PARENTS and families struggling to afford school uniforms ahead of the new term can still get help from a Washington community organisation.
Building Blocks Day Centre in Concord is reminding residents they can pick up items free of charge or for a small donation at its Uniform Boutique before the kids go back to school.
The community hub, which opened its doors in 2019 and hosts various community groups, activities and help groups along with a popular coffee shop, first launched its uniform scheme three years ago.
“We were doing a lot of things with the community and we realised school uniforms were a massive problem for people who were genuinely struggling with the cost of it,” explained Building Blocks owner and founder, Lee Nicholson.
“We decided to do a uniform drive in our community room and we got loads of donations from people. It went really well, after about two weeks we’d had more than 1000 pieces donated and in that first year we helped about 150 families.
“After that, we went to a couple of funding schemes and asked for some funding to create something like a shop, the idea was to get rid of the stigma of using pre-loved clothes and we felt making it more like a shop setting would ease that.”
Three years on, the uniform boutique is going from strength to strength and with the cost of living situation currently at the forefront of most people’s minds, it’s proving to be more popular – and vital – than ever.
It offers everything uniform related from blazers and school jumpers to shoes and sports kits for primary and secondary schools across Washington.
And now, with just days to go until the schools head back for the new year, Lee is urging anyone who may be struggling to drop in for help.

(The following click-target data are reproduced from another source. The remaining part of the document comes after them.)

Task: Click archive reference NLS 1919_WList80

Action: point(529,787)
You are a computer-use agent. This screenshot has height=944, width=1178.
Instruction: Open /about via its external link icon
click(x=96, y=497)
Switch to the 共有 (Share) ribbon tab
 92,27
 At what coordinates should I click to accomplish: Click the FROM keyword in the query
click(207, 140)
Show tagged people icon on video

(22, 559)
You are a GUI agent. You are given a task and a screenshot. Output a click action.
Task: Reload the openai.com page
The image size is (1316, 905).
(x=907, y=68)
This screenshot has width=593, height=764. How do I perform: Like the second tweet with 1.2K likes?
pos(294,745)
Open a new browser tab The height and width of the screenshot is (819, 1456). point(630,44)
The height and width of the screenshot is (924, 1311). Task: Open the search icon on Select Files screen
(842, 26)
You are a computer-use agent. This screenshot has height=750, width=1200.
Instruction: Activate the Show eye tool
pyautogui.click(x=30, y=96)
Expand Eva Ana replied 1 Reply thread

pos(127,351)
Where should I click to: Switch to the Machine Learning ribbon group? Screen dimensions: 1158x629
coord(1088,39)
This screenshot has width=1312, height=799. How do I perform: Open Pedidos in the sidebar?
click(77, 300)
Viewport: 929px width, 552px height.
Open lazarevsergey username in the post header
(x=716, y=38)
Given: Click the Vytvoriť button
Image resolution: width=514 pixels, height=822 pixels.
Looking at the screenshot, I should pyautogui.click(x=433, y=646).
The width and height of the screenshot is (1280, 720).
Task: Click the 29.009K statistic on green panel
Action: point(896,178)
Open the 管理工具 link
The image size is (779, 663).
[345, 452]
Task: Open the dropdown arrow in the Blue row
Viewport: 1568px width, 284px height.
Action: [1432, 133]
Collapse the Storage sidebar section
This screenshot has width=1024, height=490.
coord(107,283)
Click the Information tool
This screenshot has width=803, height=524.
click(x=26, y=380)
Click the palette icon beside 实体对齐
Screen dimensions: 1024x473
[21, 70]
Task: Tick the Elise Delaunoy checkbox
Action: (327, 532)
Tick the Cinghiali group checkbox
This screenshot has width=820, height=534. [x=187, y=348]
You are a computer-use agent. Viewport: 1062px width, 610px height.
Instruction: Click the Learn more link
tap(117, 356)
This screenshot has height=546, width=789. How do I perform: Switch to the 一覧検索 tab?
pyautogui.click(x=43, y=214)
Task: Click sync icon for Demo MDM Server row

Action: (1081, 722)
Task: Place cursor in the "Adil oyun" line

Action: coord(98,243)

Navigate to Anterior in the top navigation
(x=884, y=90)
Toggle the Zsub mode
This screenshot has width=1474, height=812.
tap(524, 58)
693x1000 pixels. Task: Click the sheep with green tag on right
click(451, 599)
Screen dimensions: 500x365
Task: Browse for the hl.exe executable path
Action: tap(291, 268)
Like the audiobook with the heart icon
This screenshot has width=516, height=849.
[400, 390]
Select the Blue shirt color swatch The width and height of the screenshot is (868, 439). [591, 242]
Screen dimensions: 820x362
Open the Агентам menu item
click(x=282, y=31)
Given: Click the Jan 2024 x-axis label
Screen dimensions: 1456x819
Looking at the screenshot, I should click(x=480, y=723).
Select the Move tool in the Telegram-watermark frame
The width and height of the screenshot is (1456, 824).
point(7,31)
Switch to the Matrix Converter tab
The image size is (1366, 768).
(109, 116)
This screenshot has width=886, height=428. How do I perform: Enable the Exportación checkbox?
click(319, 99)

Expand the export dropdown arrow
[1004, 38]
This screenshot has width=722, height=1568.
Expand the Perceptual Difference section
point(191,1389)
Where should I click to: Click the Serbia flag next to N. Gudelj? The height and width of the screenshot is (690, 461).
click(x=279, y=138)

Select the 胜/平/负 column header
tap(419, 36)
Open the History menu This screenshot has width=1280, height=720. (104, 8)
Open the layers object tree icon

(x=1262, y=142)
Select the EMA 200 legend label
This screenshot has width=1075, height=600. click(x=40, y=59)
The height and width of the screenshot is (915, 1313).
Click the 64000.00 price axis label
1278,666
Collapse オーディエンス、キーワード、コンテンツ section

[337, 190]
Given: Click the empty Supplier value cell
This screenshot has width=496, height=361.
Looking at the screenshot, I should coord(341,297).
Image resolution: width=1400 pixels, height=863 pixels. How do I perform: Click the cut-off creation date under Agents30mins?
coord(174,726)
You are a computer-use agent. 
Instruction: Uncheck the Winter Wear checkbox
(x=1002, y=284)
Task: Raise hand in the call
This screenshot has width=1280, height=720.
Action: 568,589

“The schools go back next week so we want to remind people we are here with lots of stock and it’s here for anybody who needs it,” said Lee. “We’ll be open on Monday as well, because some schools aren’t back until Tuesday or Wednesday.
“I want people to know they can come down, see what we have and then take what they need. If they want, they can make donations – I don’t know, 20p, 40p, 50p – that’s not what it’s about, it’s about getting children clothed and ready to go back to school.”
Lee is also keen to emphasise that the boutique is open to everyone and anyone that needs it, regardless of personal circumstances.
“This is for everyone. Things are tough for a lot of people at the moment and it’s not just for those very hard up, it’s to stop people getting into that situation.
“Nobody is going to be judged or asked questions, we simply want people to come in who need it, it’s that simple.”
All uniform items have been donated by members of the public and Lee and the team are always keen to receive items that have been outgrown to add to the selection.
“We do need more donations – we get a lot but the demand is growing. I wont put anything in the shop that I wouldn’t put on my own kids so it is vetted to quite a high standard and things that aren’t up to the job go into the recycling.
“We’re always looking for pre-loved uniforms and also we’d love some further volunteers to help out with things like sorting the donations and helping without our many other community things, so anyone who may have a few hours to spend, we’d love to hear from.”
The uniform boutique is available at Building Blocks Day Centre in Concord bus station Monday-Friday 9.30-3pm, where people can pop in.